WHAT THE TASK REQUIRES => Once you reach the line with "You are a computer-use agent.", transcribe it and every line after it to the end of the records, exactly, but not the pictures.

---------------

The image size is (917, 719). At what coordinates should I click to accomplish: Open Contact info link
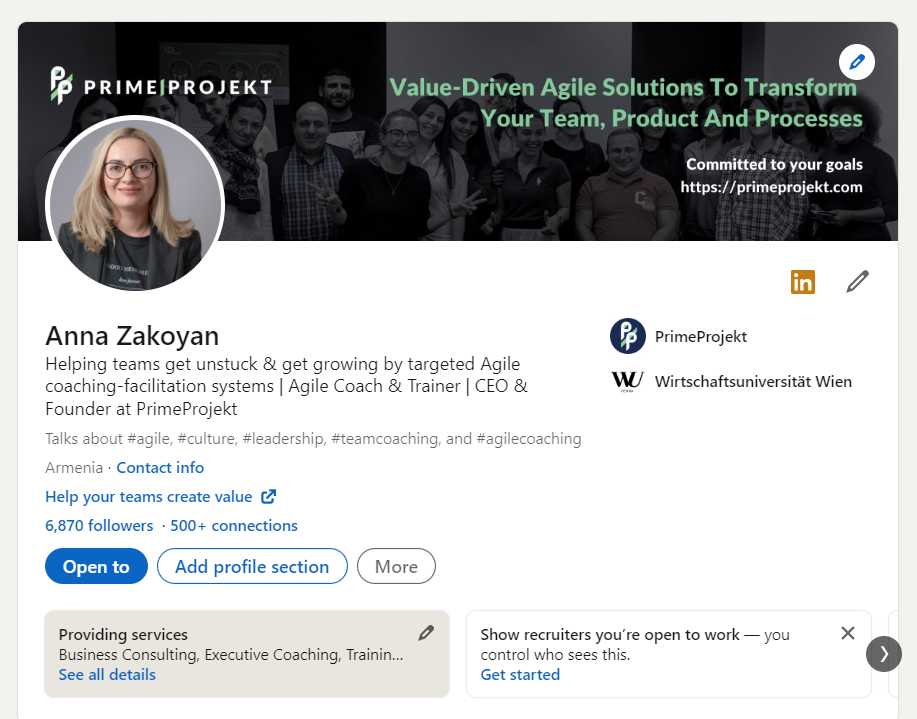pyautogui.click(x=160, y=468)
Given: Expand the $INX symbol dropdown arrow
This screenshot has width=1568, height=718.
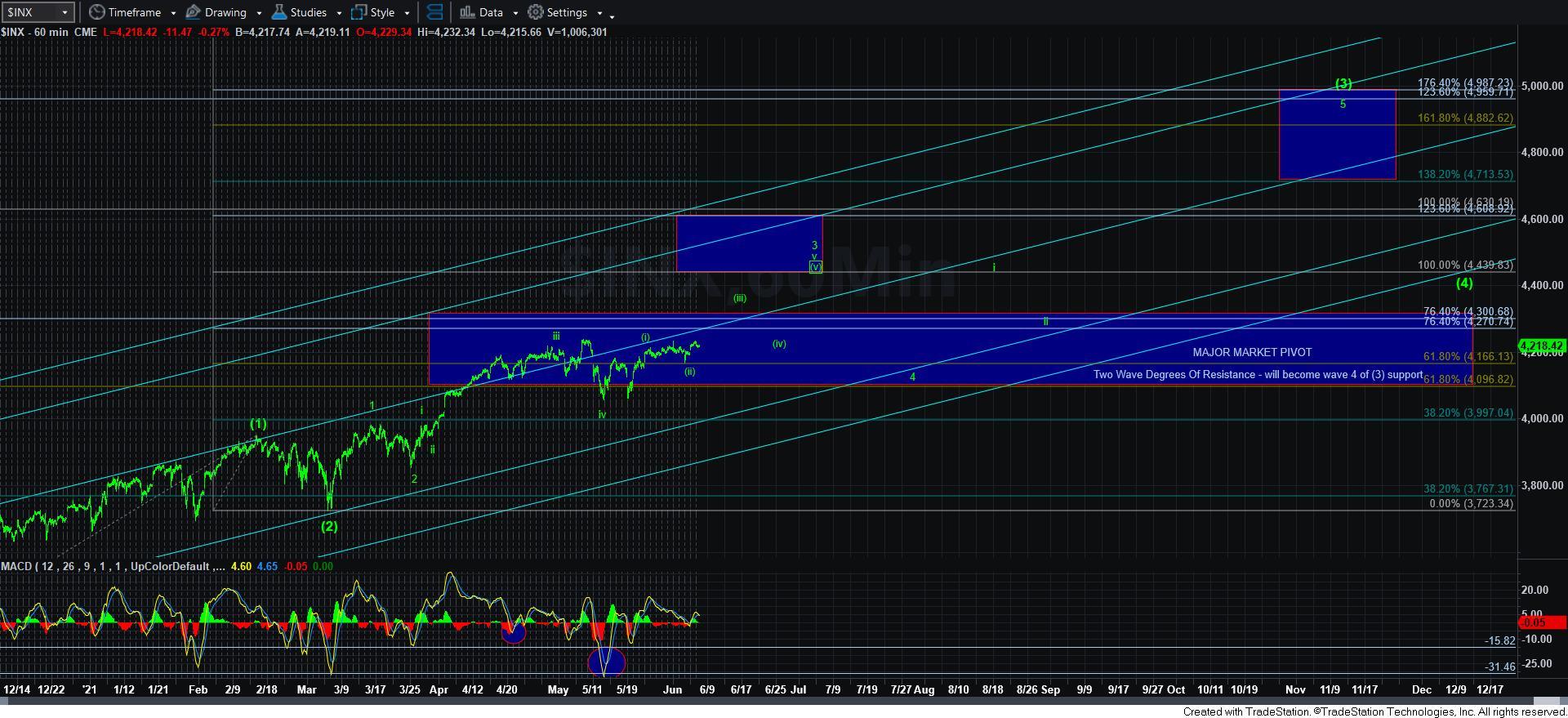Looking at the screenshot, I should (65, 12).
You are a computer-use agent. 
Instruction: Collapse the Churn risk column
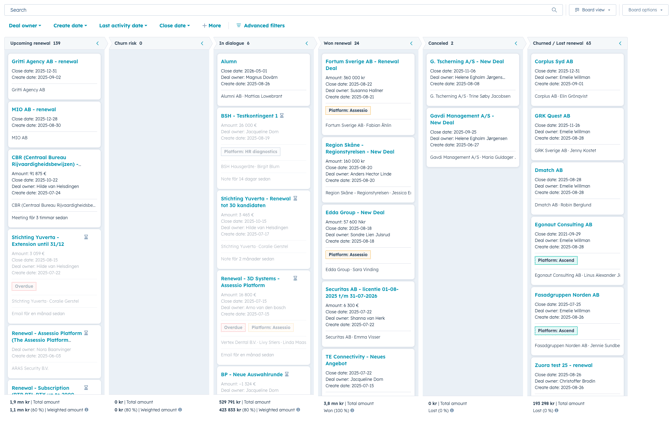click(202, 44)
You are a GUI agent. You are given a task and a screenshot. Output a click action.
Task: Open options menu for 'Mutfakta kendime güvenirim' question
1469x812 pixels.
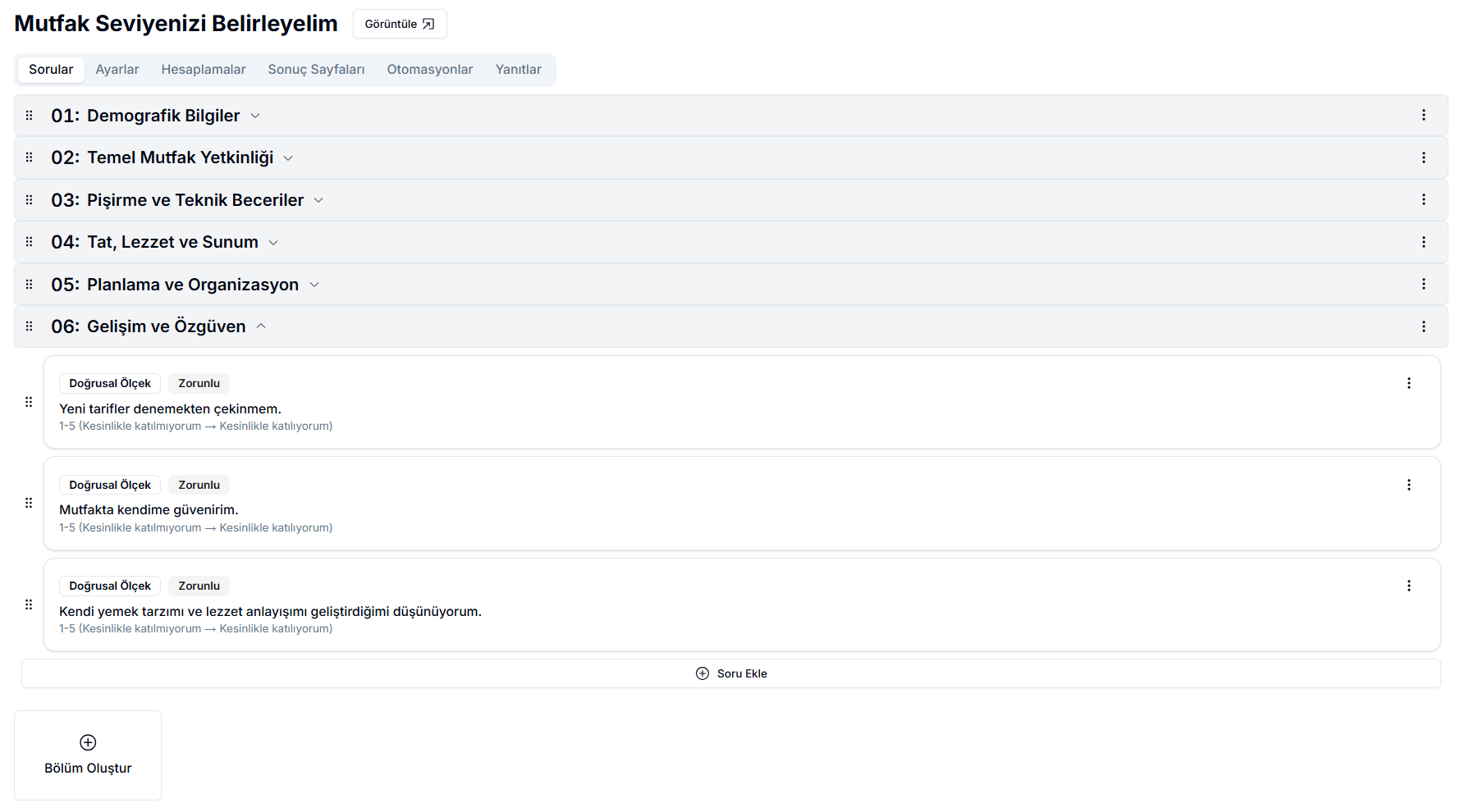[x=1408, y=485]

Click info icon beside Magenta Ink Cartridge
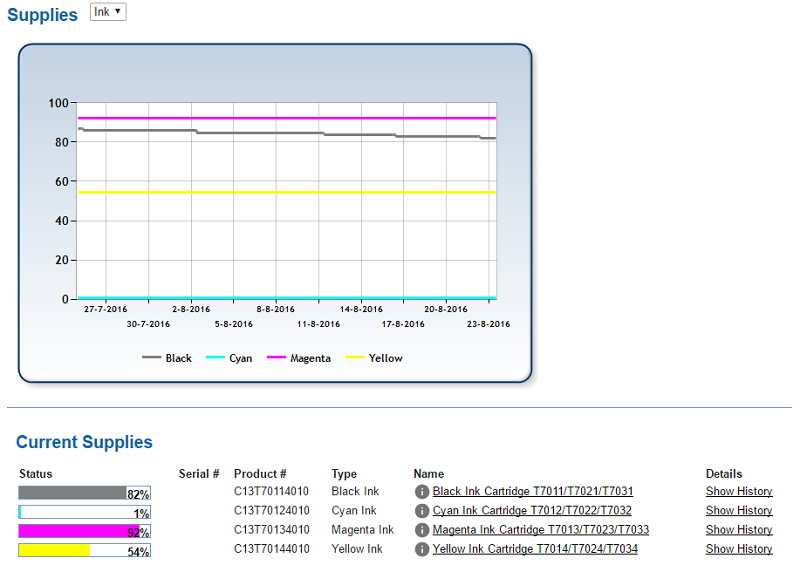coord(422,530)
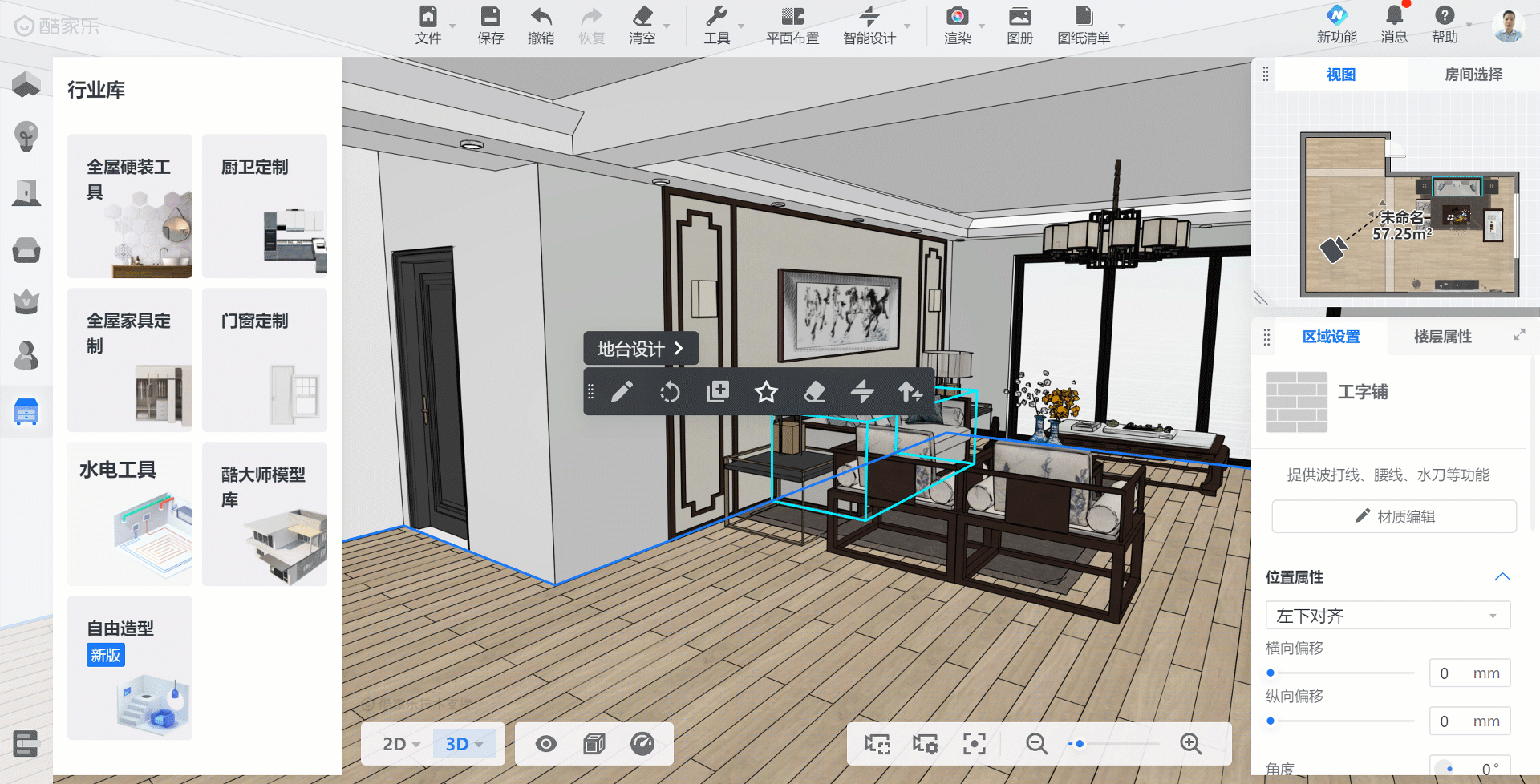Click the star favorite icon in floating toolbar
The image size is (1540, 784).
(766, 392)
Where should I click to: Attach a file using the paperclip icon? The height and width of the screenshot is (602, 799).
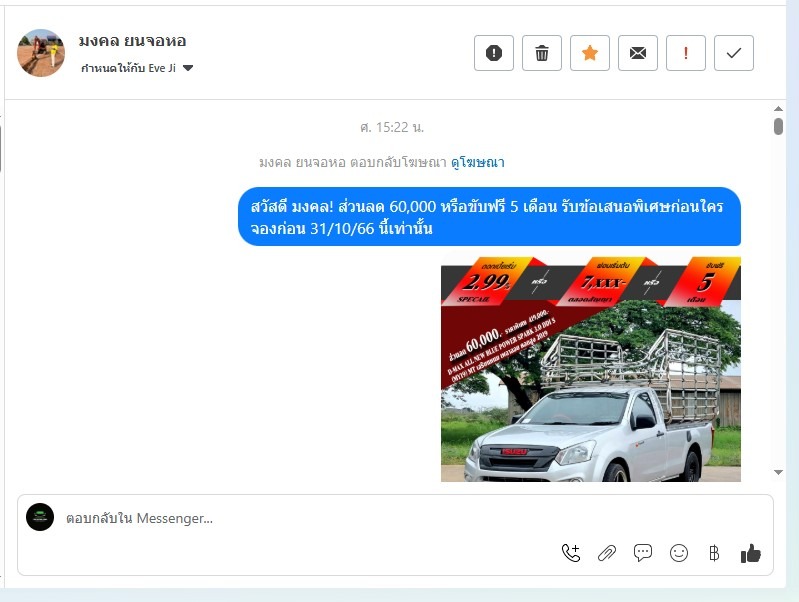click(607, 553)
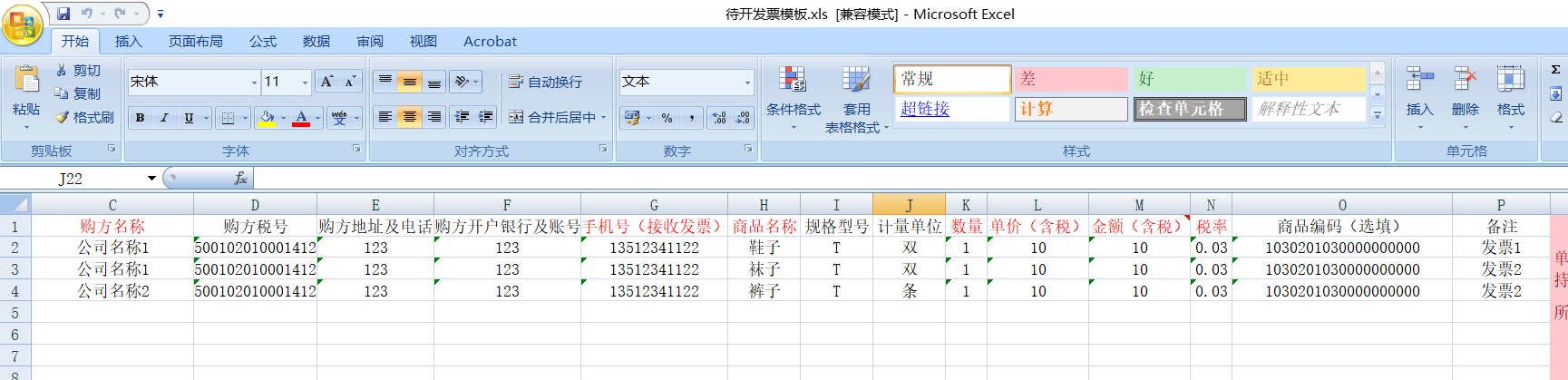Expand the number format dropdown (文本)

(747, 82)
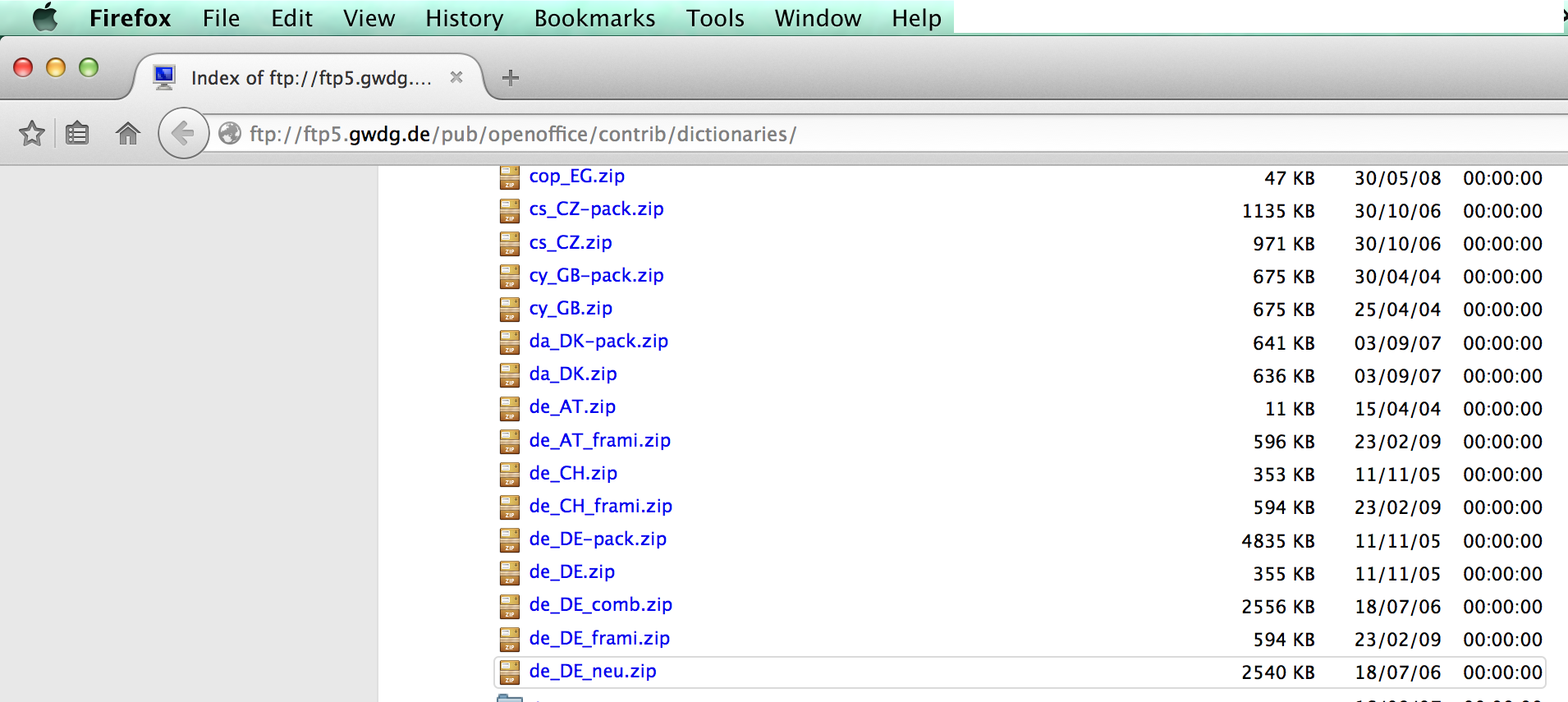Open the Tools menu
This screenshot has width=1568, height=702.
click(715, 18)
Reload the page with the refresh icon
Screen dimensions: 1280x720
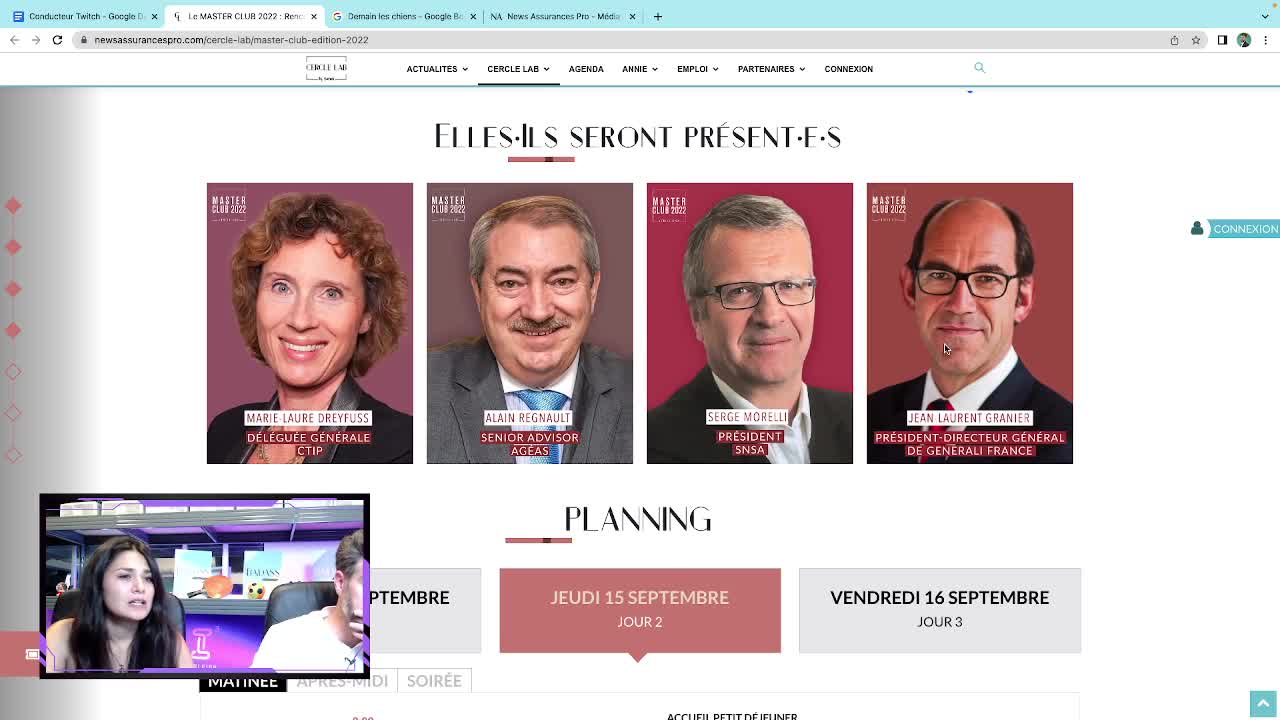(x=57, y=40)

---------------

EXERCISE RESPONSE =>
You are a computer-use agent. 
Instruction: Collapse the Churn risk column
click(202, 44)
You are a GUI agent. You are given a task and a screenshot. Output a click action.
Task: Open options menu for 'Mutfakta kendime güvenirim' question
1469x812 pixels.
[x=1408, y=485]

Click info icon beside Magenta Ink Cartridge
coord(422,530)
Click the star favorite icon in floating toolbar
The image size is (1540, 784).
(766, 392)
Where should I click to: Attach a file using the paperclip icon? The height and width of the screenshot is (602, 799).
click(607, 553)
Expand the number format dropdown (文本)

(747, 82)
Open the Tools menu
This screenshot has width=1568, height=702.
click(715, 18)
Reload the page with the refresh icon
Screen dimensions: 1280x720
(x=57, y=40)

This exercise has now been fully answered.